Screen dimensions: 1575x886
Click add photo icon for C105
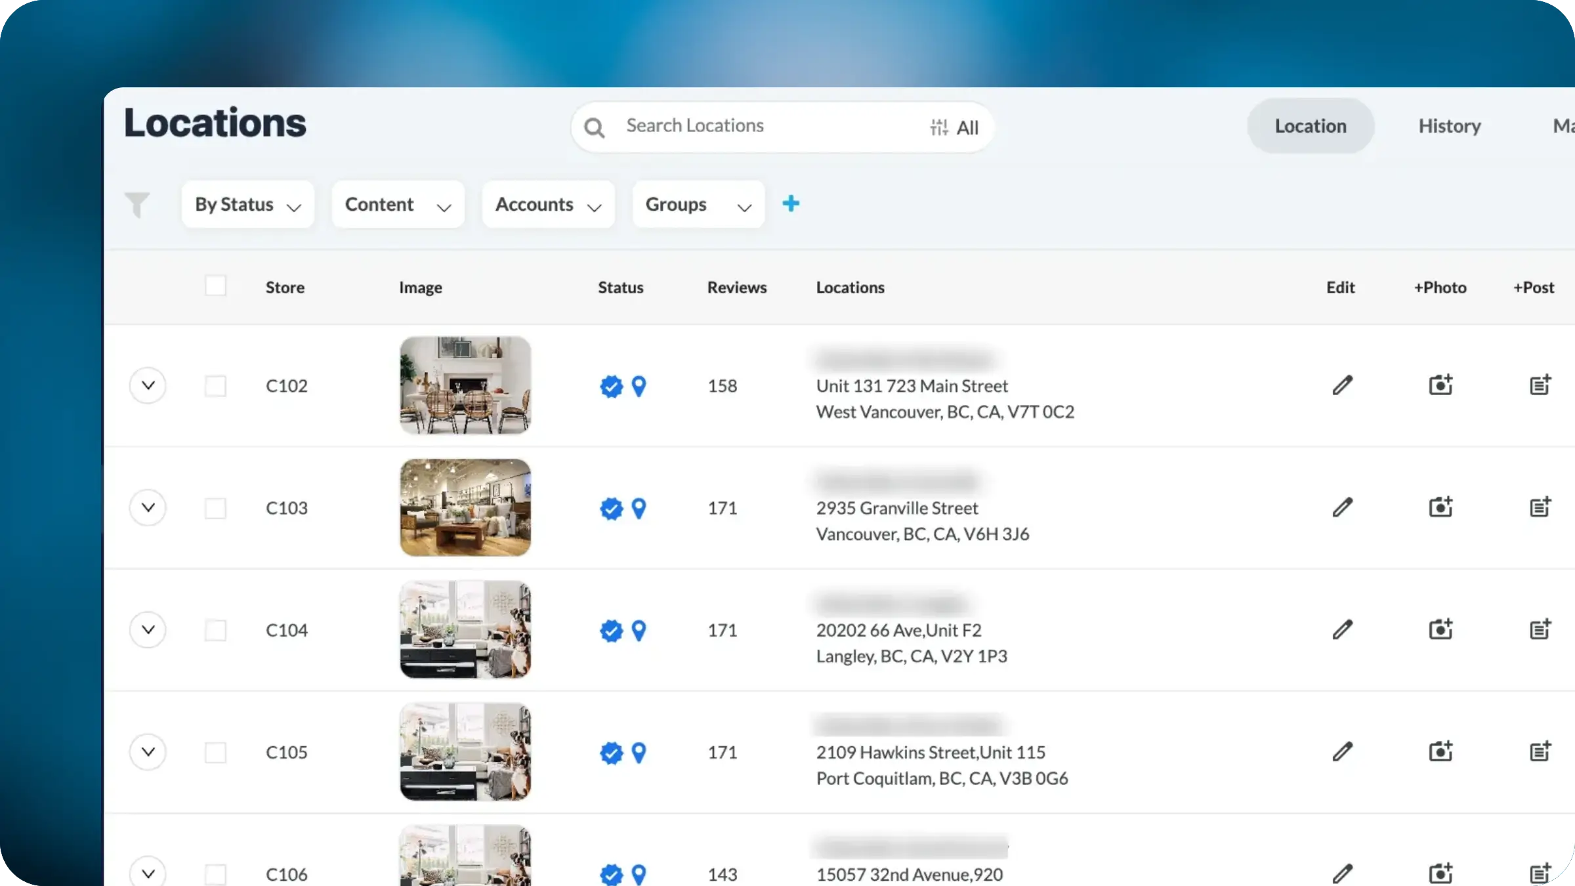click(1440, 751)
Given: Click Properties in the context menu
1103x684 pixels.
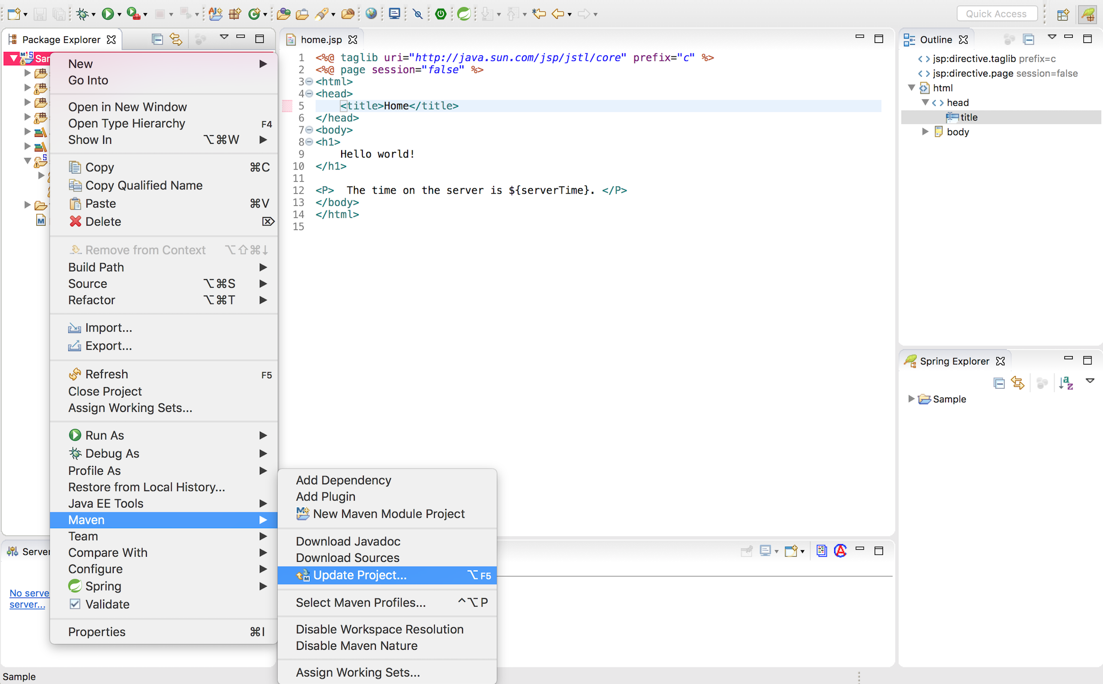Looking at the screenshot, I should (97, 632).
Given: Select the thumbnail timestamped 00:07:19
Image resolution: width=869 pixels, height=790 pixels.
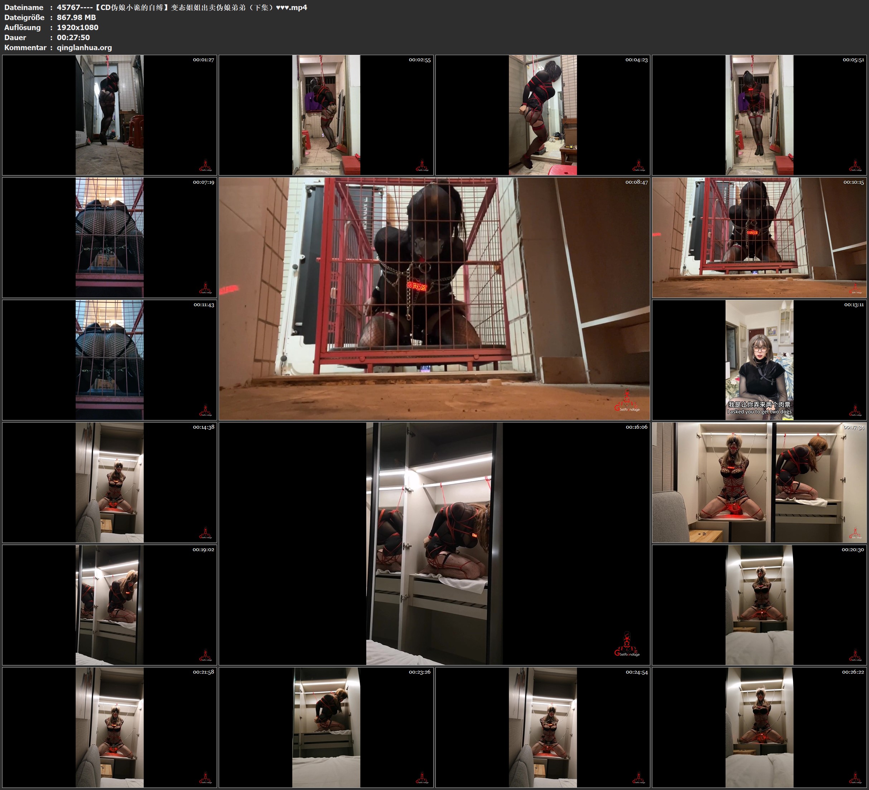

--------------------------------

Give again, word for word, the lines above from the one with "Click add photo icon for C105" through the final line of the data, both ends included. Do not copy any picture.

Reply to the exercise:
Click add photo icon for C105
click(1440, 751)
Given: Click Properties in the context menu
1103x684 pixels.
Looking at the screenshot, I should (97, 632).
Given: Select the thumbnail timestamped 00:07:19
Image resolution: width=869 pixels, height=790 pixels.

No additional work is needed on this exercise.